We are expanding our investment in young leaders with a new program called BOLD, BiH Omladinski Lideri. BOLD offers fellowships in the US in entrepreneurship or civic engagement, and training and community grants in Bosnia and Herzegovina, to help young people aged 18 to 35 develop leadership skills. BOLD will also build a community network among these young leaders to help them connect, collaborate and get inspired by mentors and each other.

Many youth believe the grass is greener, and aspire to follow the path of friends or family who have emigrated, mostly to EU and NATO

member countries. They observe the success that BiH citizens are achieving in diaspora. That 2 million strong subset of Bosnia and Herzegovina’s population is one of its strongest assets.

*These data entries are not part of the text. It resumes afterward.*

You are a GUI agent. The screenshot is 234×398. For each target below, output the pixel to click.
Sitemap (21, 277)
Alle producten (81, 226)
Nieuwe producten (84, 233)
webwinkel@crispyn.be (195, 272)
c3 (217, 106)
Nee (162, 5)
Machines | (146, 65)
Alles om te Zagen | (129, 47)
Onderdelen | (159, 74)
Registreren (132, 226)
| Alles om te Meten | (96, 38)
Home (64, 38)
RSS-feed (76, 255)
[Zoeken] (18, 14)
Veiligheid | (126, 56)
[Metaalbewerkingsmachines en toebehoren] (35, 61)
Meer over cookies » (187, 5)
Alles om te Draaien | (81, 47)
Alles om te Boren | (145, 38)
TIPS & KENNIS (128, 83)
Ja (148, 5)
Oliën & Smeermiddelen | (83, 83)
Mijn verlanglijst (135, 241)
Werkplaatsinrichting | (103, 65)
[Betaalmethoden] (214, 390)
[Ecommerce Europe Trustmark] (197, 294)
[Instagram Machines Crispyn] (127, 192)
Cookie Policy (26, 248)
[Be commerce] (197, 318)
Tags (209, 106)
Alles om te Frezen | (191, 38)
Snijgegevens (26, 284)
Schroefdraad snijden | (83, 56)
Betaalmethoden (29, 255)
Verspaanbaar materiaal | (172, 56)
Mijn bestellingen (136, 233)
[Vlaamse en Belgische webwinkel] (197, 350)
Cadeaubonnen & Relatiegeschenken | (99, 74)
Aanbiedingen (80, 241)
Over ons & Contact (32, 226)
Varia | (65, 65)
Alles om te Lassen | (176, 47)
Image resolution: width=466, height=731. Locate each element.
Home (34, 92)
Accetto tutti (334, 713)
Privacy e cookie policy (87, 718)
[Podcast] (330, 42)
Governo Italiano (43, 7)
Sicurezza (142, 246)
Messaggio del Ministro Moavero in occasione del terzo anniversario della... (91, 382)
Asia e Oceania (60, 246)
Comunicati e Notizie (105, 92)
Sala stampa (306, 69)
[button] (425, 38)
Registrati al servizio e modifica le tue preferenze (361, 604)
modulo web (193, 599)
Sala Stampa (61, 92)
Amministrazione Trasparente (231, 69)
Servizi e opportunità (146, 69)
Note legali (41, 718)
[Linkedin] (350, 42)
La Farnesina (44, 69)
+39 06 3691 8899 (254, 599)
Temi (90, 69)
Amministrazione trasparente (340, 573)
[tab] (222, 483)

Your success in diaspora proves the strengths of BiH citizens, who are exceptional for their resilience, tenacity, and adaptability. You shatter myths back home – your identity is not robbed in diverse communities; you flourish where rule of law, not corruption, is strong; you rise as leaders in many fields, including in business and as entrepreneurs, without depending on favors from corrupt patronage systems.

That beacon of success is combining with the push of corruption and political divisiveness in BiH to create a brain drain that risks crippling the country. According to the World Economic Forum, Bosnia and Herzegovina has one of the worst scores for retaining talent, alongside Haiti, Venezuela and others. One way we are working to fight that brain drain is through a program for brain gain called Diaspora Invest.

The U.S. Agency for International Development has helped more than 80 members of BiH diaspora launch or expand business ventures back in their homeland. They too are busting the myth of how hard it is to succeed as an entrepreneur in BiH. Returning home with strong confidence in their own potential, gained from their experience in

diaspora, these investors are inspiring their employees and others to discover their potential as well.

By macroeconomic measures alone, it is clear that Bosnia and Herzegovina would sink without the help of its diaspora. The diaspora’s remittances equal 14 percent of the economy. But BiH needs more than your remittances or your hand-me-down smartphones. BiH youth in particular need to borrow the keys you found to unlock your potential.

You can help reduce their poverty of aspiration. You can inspire and help empower them to make a difference in their future and their country’s future. Whether you do that as a diaspora investor, angel investor, or student mentor, or by sponsoring a scholarship or promoting academic or business ties, or perhaps – one day soon – as a Peace Corps Volunteer, I thank you for engaging for a better future for BiH – secure, prosperous, free and at peace. Your efforts, together with U.S. assistance, makes the U.S. Bosnia and Herzegovina’s strongest partner.

Youth and diaspora: The more these two powerful resources are positively connected, the faster the country will progress on the journey to self- reliance that U.S. assistance supports.